## INSTRUCTIONS TO FOLLOW
Print every one of the entries below word for word, with no changes.

## AVAILABLE RECORDS
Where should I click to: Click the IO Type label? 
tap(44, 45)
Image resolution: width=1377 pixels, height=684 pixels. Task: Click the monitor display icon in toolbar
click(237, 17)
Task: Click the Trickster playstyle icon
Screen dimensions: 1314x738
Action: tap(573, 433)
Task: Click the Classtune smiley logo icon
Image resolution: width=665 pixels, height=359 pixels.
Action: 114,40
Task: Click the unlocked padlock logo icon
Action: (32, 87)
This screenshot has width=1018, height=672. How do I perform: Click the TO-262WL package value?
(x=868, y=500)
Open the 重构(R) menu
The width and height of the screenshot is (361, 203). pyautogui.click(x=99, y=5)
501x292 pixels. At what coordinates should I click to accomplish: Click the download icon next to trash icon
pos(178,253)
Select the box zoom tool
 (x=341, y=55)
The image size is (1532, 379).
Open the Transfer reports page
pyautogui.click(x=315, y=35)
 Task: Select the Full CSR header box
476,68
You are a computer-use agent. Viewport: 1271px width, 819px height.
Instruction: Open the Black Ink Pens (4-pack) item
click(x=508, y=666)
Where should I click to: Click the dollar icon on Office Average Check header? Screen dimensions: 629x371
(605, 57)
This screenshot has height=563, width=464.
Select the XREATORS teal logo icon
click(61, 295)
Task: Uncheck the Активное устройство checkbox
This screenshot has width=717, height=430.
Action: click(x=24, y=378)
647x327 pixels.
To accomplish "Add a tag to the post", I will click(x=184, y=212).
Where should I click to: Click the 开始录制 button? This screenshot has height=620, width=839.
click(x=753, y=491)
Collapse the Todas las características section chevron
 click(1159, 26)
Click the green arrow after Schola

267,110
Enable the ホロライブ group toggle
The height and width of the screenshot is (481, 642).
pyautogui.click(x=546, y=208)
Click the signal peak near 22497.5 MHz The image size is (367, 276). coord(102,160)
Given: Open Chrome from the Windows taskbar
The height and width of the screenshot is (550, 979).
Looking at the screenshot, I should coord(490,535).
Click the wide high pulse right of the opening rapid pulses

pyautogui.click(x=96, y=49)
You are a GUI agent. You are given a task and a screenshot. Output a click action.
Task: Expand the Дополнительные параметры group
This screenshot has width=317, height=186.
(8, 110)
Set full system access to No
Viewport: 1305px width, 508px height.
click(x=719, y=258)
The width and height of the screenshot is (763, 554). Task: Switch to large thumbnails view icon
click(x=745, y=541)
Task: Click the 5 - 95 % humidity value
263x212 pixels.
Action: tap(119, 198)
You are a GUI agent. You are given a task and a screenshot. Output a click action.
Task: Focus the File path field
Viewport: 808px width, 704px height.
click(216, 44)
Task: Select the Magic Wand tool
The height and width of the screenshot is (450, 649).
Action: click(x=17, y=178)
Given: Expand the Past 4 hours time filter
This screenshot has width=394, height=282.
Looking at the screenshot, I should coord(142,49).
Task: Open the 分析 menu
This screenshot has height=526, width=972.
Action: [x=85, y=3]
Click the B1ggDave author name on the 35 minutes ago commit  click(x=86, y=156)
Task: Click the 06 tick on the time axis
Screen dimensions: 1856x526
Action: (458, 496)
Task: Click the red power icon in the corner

## FINISHED ANSWER
Where should I click to: Click the IO Type label? 
tap(44, 45)
Image resolution: width=1377 pixels, height=684 pixels. Task: Click the monitor display icon in toolbar
click(237, 17)
Task: Click the Trickster playstyle icon
Screen dimensions: 1314x738
Action: tap(573, 433)
Task: Click the Classtune smiley logo icon
Image resolution: width=665 pixels, height=359 pixels.
Action: 114,40
Task: Click the unlocked padlock logo icon
Action: (32, 87)
This screenshot has width=1018, height=672. How do I perform: Click the TO-262WL package value?
(x=868, y=500)
Open the 重构(R) menu
The width and height of the screenshot is (361, 203). pyautogui.click(x=99, y=5)
501x292 pixels. At what coordinates should I click to accomplish: Click the download icon next to trash icon
pos(178,253)
Select the box zoom tool
 (x=341, y=55)
The image size is (1532, 379).
Open the Transfer reports page
pyautogui.click(x=315, y=35)
 Task: Select the Full CSR header box
476,68
You are a computer-use agent. Viewport: 1271px width, 819px height.
Instruction: Open the Black Ink Pens (4-pack) item
click(x=508, y=666)
Where should I click to: Click the dollar icon on Office Average Check header? Screen dimensions: 629x371
(605, 57)
This screenshot has height=563, width=464.
Select the XREATORS teal logo icon
click(61, 295)
Task: Uncheck the Активное устройство checkbox
This screenshot has width=717, height=430.
Action: click(x=24, y=378)
647x327 pixels.
To accomplish "Add a tag to the post", I will click(x=184, y=212).
Where should I click to: Click the 开始录制 button? This screenshot has height=620, width=839.
click(x=753, y=491)
Collapse the Todas las características section chevron
 click(1159, 26)
Click the green arrow after Schola

267,110
Enable the ホロライブ group toggle
The height and width of the screenshot is (481, 642).
pyautogui.click(x=546, y=208)
Click the signal peak near 22497.5 MHz The image size is (367, 276). coord(102,160)
Given: Open Chrome from the Windows taskbar
The height and width of the screenshot is (550, 979).
Looking at the screenshot, I should coord(490,535).
Click the wide high pulse right of the opening rapid pulses

pyautogui.click(x=96, y=49)
You are a GUI agent. You are given a task and a screenshot. Output a click action.
Task: Expand the Дополнительные параметры group
This screenshot has width=317, height=186.
(8, 110)
Set full system access to No
Viewport: 1305px width, 508px height.
click(x=719, y=258)
The width and height of the screenshot is (763, 554). Task: Switch to large thumbnails view icon
click(x=745, y=541)
Task: Click the 5 - 95 % humidity value
263x212 pixels.
Action: tap(119, 198)
You are a GUI agent. You are given a task and a screenshot. Output a click action.
Task: Focus the File path field
Viewport: 808px width, 704px height.
click(216, 44)
Task: Select the Magic Wand tool
The height and width of the screenshot is (450, 649).
Action: click(x=17, y=178)
Given: Expand the Past 4 hours time filter
This screenshot has width=394, height=282.
Looking at the screenshot, I should coord(142,49).
Task: Open the 分析 menu
This screenshot has height=526, width=972.
Action: [x=85, y=3]
Click the B1ggDave author name on the 35 minutes ago commit  click(x=86, y=156)
Task: Click the 06 tick on the time axis
Screen dimensions: 1856x526
Action: (458, 496)
Task: Click the red power icon in the corner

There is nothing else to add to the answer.